Understanding LINQ to SQL (6) Working With Deferred Execution
Similar with LINQ to Objects, LINQ to SQL supports deferred execution when possible. For example:
using (NorthwindDataContext database = new NorthwindDataContext()) { IQueryable<Category> source = database.Categories; // Query is deferred. IQueryable<Category> results = source.Where(category => category.CategoryID < 5); // Foreaches the IQueryable<Category> object, which implements IEnumerable<Category>. // Query is starting translaion and execution. using (IEnumerator<Category> iterator = results.GetEnumerator()) { // The data is pulled from SQL Server to memory. while (iterator.MoveNext()) // Iterats the data. { Category item = iterator.Current; Console.WriteLine("Category {0}: {1}", item.CategoryID, item.CategoryName); } } }
The execution can be traced in SQL Server Profiler.
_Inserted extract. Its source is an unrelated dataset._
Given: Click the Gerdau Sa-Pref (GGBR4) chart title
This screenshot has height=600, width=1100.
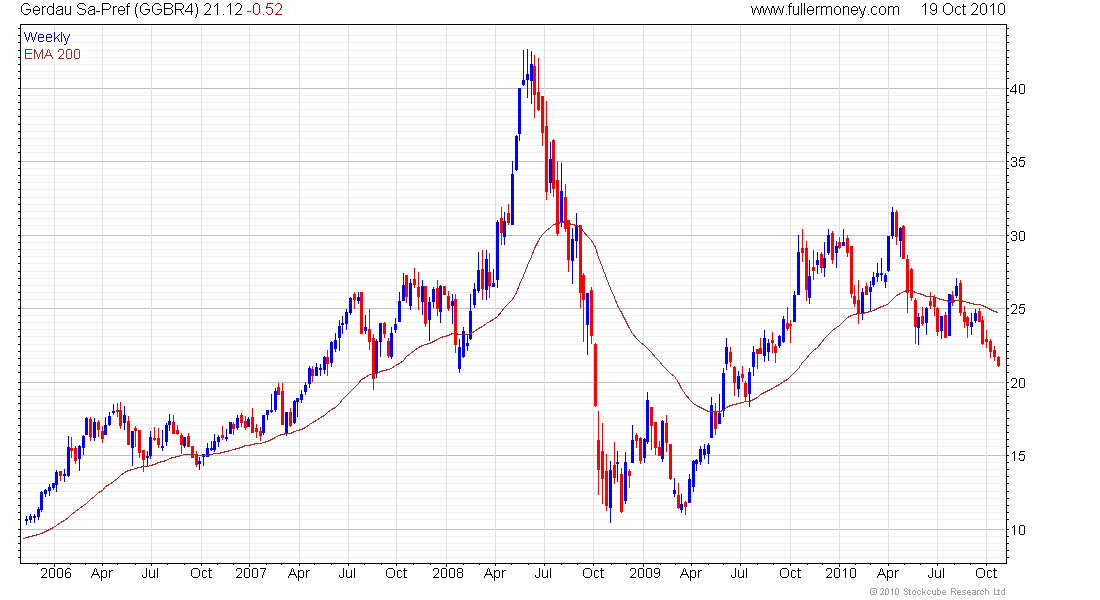Looking at the screenshot, I should click(110, 10).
When a query is impossible to be deferred, the eager execution is applied, like aggregation, etc.:
IQueryable<Category> source = database.Categories; // It is impossible to defer the execution. Category result = source.Single(category => category.CategoryID == 1);
The above code results a single item from the source, which cannot be deferred.
Deferred execution and DataContext
Since LINQ to SQL queries work against Table<T>s on DataContext, DataContext affects the execution of queries a lot.
While designing applications, the data access and UI code are usually separated:
internal static class DataAccess { internal static IEnumerable<string> GetCategoryNames(params int[] ids) { using (NorthwindDataContext database = new NorthwindDataContext()) { IQueryable<Category> source = database.Categories; return source.Where(category => ids.Contains(category.CategoryID)) .Select(category => category.CategoryName); } } } internal static class UI { internal static void Print() { IEnumerable<string> names = DataAccess.GetCategoryNames(1, 2, 3); foreach (string name in names) { Console.WriteLine(name); } } }
Here the LINQ to SQL data access code and UI interactive code are decoupled, which looks very nice. But invoking UI.Print() always throws an ObjectDisposedException:
Cannot access a disposed object.
Object name: 'DataContext accessed after Dispose.'.
This is because, when DataAccess.GetCategoryNames() returns, the query is not executed yet, but the DataContext object within the method is disposed. Later, when iterating the names, trying to execute the query definitely fails because there is no DataContext available.
Logically there are 2 ways to avoid this kind of problem:
- either always execute the query before DataContext object is disposed;
- or always the DataContext object is disposed after the query execution.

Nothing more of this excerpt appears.